We’d finished eating, and Tina suggested that we walk down to the beach where fishing boats had once tied up. As we listened to the waves lap, she said a few more words about the painting. “Being in the real world is what matters to me now that I have experienced that some dreams may not come true, such as my deep wish to have a baby.” This was before Tina gave birth to her son, when pregnancy seemed unlikely. “I don’t want to withdraw from Rudi and others because of the sorrow and the disappointment, but to stay here with all my feelings, sharing them and not abandoning them. This is the challenge I face this year.”
I spent that night in Snekkersten, and in the morning we ate bread and cheese and marmalade and drank strong coffee at a table outdoors. That was when I told Tina, “If you ever want to sell that painting, I want to buy it.” I didn’t expect it to happen, even though its energy drew me so powerfully, because it had such significance for Tina. But I thought it wouldn’t hurt to mention it.
Several years later, Tina visited me in Christianshavn, in Copenhagen. “I’m ready to sell the painting now, if you still want to buy it,” she said. She’d brought it with her, and I was surprised and thrilled. Almost immediately I realized there was a problem. The painting is approximately four feet by two and a half feet. I couldn’t imagine how I was going to get it back to the US. Irene, my ex-partner and one of the most resourceful people I know, came to the rescue. “I’ll pack it and ship it for you after you leave,” she offered. And sure enough, wrapped to withstand a hurricane, it arrived whole in New Mexico a few months later.
Tina had named the painting “Spiritual Water,” and it hangs in pride of place in my living room. I look at it with deep pleasure every day. After Viktor Frankl: A Life Worth Living was published, a friend and colleague, Diane Schmidt, interviewed me for The Gallup Independent about the writing of the book . She took a photo of me sitting on the couch beneath the painting. A few days later she called me, her voice tinged with excitement. “Have you noticed,” she asked, “that there’s a Star of David right in the center, among the dancing figures?” I should mention here, that Diane has a keen eye for things hidden, for messages from the Universe in places that others miss.

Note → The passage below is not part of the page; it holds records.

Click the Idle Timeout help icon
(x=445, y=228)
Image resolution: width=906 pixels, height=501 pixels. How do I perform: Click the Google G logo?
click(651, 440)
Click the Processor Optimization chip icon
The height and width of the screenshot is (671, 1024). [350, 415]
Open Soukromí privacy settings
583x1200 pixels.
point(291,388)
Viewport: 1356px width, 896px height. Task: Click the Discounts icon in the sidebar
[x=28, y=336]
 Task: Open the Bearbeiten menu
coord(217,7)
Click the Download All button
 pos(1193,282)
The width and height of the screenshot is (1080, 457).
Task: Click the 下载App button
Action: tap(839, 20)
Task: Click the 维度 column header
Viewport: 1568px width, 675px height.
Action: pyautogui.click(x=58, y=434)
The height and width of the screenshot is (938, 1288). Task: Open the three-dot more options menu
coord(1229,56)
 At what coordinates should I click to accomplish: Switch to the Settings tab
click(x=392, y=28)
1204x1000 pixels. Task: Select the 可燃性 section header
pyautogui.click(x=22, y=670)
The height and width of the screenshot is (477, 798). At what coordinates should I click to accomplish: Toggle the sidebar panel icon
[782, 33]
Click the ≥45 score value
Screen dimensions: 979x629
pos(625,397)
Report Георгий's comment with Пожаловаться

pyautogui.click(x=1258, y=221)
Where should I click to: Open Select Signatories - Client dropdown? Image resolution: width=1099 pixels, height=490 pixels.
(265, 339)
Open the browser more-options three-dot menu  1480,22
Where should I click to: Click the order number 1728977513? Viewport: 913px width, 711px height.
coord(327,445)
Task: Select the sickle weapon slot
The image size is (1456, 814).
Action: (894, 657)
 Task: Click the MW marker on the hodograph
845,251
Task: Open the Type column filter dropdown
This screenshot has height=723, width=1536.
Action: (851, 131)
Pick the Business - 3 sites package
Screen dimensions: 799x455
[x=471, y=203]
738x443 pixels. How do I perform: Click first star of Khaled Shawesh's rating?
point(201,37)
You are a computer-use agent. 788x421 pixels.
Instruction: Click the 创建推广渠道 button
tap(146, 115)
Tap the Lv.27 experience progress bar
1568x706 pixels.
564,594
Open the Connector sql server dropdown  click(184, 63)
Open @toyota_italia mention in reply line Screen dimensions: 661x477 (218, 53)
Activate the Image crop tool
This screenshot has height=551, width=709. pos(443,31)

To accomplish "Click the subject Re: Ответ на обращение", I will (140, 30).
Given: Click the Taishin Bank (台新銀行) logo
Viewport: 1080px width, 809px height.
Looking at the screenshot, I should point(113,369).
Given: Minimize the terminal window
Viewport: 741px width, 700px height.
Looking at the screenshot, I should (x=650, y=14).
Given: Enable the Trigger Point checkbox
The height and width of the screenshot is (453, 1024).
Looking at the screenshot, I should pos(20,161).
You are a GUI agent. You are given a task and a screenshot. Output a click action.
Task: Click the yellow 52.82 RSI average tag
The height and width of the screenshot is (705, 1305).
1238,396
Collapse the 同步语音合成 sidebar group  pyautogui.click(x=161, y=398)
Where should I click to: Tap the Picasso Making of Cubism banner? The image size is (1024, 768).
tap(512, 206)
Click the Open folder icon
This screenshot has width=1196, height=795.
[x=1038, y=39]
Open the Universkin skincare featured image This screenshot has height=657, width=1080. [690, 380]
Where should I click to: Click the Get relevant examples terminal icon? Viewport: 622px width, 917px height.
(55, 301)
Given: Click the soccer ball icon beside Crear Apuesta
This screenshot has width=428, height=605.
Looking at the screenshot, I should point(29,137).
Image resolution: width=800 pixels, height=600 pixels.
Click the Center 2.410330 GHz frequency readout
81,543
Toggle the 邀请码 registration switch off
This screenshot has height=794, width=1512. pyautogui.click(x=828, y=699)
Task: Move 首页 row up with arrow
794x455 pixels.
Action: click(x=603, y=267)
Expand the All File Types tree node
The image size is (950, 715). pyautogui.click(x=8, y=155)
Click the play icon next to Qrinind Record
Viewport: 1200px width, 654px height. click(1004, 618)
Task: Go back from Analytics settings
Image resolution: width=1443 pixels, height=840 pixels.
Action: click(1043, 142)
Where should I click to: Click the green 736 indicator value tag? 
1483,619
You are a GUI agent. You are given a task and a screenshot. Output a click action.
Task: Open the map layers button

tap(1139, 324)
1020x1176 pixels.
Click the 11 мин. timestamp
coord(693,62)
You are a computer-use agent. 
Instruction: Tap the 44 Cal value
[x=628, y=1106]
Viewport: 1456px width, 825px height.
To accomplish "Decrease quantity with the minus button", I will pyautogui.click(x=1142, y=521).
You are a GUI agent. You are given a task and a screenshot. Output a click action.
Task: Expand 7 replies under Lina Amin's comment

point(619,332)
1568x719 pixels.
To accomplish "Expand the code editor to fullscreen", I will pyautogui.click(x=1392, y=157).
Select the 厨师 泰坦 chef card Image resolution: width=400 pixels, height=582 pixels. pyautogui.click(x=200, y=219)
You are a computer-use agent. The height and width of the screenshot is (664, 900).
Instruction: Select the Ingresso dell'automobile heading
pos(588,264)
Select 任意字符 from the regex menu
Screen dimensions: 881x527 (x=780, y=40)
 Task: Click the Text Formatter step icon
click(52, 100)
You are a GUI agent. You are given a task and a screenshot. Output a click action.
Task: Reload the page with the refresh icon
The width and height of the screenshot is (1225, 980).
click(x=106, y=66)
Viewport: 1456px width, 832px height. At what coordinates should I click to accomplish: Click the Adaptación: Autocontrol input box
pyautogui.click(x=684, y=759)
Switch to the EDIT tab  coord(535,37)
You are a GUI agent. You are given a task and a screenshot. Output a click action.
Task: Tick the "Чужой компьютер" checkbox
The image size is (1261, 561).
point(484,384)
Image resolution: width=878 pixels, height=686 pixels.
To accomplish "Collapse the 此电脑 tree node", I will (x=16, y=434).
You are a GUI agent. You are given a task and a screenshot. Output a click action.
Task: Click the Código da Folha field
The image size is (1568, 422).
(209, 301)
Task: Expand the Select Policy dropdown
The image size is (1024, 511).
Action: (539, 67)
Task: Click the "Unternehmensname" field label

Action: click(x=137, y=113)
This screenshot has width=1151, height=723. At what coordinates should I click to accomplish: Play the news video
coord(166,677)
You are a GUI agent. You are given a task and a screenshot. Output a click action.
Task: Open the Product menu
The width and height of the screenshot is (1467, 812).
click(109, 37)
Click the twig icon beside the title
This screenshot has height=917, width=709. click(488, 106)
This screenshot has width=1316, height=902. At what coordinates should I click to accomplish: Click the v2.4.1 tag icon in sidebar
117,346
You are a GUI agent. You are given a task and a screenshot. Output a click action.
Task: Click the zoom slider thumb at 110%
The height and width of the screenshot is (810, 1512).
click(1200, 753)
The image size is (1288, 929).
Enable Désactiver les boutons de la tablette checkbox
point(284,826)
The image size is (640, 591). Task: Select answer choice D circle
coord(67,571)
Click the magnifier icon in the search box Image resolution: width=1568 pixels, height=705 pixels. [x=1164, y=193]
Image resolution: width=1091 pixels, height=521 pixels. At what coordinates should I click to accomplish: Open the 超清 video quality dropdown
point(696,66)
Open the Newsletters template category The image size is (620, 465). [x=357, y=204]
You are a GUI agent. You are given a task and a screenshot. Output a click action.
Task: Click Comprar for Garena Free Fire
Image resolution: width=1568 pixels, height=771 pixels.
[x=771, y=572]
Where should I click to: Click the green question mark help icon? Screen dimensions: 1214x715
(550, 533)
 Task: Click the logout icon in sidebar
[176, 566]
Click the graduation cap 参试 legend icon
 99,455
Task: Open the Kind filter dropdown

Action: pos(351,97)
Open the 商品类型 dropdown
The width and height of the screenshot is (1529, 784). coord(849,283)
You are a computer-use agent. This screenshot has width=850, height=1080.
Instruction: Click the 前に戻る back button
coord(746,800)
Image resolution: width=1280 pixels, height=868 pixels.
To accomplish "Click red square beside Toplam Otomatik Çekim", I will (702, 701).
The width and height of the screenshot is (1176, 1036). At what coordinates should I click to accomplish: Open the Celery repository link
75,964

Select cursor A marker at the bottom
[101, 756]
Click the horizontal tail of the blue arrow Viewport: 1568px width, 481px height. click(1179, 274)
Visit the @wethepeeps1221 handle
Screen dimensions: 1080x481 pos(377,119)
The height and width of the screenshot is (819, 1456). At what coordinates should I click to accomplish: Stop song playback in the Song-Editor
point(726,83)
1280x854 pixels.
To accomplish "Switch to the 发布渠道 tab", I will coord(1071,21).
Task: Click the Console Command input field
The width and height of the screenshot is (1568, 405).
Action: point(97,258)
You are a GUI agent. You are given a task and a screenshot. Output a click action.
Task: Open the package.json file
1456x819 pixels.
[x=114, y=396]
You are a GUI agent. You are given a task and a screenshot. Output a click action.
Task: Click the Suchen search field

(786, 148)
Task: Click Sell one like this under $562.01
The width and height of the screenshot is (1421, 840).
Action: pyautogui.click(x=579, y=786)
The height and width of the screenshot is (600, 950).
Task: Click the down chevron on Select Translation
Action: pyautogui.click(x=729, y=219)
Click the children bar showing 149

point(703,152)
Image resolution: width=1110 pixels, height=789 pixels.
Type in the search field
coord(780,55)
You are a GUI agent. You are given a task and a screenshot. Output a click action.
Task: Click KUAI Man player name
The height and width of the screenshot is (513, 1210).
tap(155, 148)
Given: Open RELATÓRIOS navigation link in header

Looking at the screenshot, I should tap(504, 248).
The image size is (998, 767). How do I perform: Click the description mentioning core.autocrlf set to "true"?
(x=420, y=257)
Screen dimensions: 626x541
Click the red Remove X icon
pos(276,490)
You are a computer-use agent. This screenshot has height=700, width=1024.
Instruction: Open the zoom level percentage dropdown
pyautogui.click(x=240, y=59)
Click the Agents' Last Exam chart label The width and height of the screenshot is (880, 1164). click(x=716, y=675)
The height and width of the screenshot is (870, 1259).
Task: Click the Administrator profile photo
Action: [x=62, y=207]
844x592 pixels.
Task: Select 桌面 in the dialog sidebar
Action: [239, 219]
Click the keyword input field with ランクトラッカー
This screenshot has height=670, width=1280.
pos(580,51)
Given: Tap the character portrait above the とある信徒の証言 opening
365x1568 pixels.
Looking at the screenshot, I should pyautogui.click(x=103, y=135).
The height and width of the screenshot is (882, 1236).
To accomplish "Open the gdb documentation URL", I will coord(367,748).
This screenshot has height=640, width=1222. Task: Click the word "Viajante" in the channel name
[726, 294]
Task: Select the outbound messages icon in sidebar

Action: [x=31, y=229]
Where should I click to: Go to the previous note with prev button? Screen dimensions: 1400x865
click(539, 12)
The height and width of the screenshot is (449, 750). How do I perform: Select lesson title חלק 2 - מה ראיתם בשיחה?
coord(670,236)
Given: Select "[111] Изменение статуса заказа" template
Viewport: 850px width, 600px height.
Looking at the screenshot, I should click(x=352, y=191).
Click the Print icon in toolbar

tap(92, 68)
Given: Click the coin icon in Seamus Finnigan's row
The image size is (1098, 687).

I had never noticed it, but I took a close look, and sure enough, ever so subtle, nevertheless clear, a Star of David shone a little to the right of center among the dancers. My arms and neck prickled, and I told Diane, who is Jewish, that the body of water portrayed in the painting is of the sound over which the Danes ferried the Danish Jews to safety in neutral Sweden during the Nazi occupation. I checked with Tina then, and she was completely unaware of the star’s presence in the painting. This is one of those powerful times when the subconscious makes the art—dream, unbeknownst star, life’s realities. Sheer beauty. Sheer joy.